-- START OF DATASET ROWS --

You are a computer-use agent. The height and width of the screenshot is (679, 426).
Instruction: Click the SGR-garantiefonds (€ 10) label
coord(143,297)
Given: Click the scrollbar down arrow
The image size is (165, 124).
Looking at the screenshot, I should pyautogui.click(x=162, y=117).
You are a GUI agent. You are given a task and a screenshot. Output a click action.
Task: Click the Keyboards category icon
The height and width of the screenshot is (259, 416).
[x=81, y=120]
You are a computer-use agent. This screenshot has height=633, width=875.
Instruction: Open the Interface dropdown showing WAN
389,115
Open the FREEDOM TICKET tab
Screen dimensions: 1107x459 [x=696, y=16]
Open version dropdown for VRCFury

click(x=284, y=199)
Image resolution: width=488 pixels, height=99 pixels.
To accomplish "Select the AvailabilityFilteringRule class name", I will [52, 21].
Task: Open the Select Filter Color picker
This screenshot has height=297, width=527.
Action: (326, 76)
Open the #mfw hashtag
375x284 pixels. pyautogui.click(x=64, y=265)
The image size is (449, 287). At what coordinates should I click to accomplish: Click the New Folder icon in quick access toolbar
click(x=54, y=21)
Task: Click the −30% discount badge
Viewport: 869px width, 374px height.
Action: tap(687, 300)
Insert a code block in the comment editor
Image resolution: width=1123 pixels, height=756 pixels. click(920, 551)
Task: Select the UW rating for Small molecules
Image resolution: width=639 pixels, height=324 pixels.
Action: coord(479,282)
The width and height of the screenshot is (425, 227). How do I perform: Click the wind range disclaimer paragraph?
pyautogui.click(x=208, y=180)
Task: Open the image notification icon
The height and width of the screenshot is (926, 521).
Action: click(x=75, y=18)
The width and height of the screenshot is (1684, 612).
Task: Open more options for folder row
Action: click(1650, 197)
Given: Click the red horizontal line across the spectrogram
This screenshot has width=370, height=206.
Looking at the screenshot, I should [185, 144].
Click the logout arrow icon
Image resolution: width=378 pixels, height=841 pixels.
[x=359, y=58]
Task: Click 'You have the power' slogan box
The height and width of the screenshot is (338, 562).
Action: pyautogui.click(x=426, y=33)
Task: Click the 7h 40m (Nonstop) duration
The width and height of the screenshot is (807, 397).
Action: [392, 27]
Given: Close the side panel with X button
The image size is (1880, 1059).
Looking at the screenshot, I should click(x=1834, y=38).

-- END OF DATASET ROWS --

## WHAT TO PRODUCE
Switch every "dropdown" in the material above to "drop-down list" and reproduce the lines with nothing else changed.

## WRITTEN SOLUTION
You are a computer-use agent. The height and width of the screenshot is (679, 426).
Instruction: Click the SGR-garantiefonds (€ 10) label
coord(143,297)
Given: Click the scrollbar down arrow
The image size is (165, 124).
Looking at the screenshot, I should pyautogui.click(x=162, y=117).
You are a GUI agent. You are given a task and a screenshot. Output a click action.
Task: Click the Keyboards category icon
The height and width of the screenshot is (259, 416).
[x=81, y=120]
You are a computer-use agent. This screenshot has height=633, width=875.
Instruction: Open the Interface drop-down list showing WAN
389,115
Open the FREEDOM TICKET tab
Screen dimensions: 1107x459 [x=696, y=16]
Open version drop-down list for VRCFury

click(x=284, y=199)
Image resolution: width=488 pixels, height=99 pixels.
To accomplish "Select the AvailabilityFilteringRule class name", I will [52, 21].
Task: Open the Select Filter Color picker
This screenshot has height=297, width=527.
Action: (326, 76)
Open the #mfw hashtag
375x284 pixels. pyautogui.click(x=64, y=265)
The image size is (449, 287). At what coordinates should I click to accomplish: Click the New Folder icon in quick access toolbar
click(x=54, y=21)
Task: Click the −30% discount badge
Viewport: 869px width, 374px height.
Action: tap(687, 300)
Insert a code block in the comment editor
Image resolution: width=1123 pixels, height=756 pixels. click(920, 551)
Task: Select the UW rating for Small molecules
Image resolution: width=639 pixels, height=324 pixels.
Action: coord(479,282)
The width and height of the screenshot is (425, 227). How do I perform: Click the wind range disclaimer paragraph?
pyautogui.click(x=208, y=180)
Task: Open the image notification icon
The height and width of the screenshot is (926, 521).
Action: click(x=75, y=18)
The width and height of the screenshot is (1684, 612).
Task: Open more options for folder row
Action: click(1650, 197)
Given: Click the red horizontal line across the spectrogram
This screenshot has width=370, height=206.
Looking at the screenshot, I should [185, 144].
Click the logout arrow icon
Image resolution: width=378 pixels, height=841 pixels.
[x=359, y=58]
Task: Click 'You have the power' slogan box
The height and width of the screenshot is (338, 562).
Action: pyautogui.click(x=426, y=33)
Task: Click the 7h 40m (Nonstop) duration
The width and height of the screenshot is (807, 397).
Action: [392, 27]
Given: Close the side panel with X button
The image size is (1880, 1059).
Looking at the screenshot, I should click(x=1834, y=38).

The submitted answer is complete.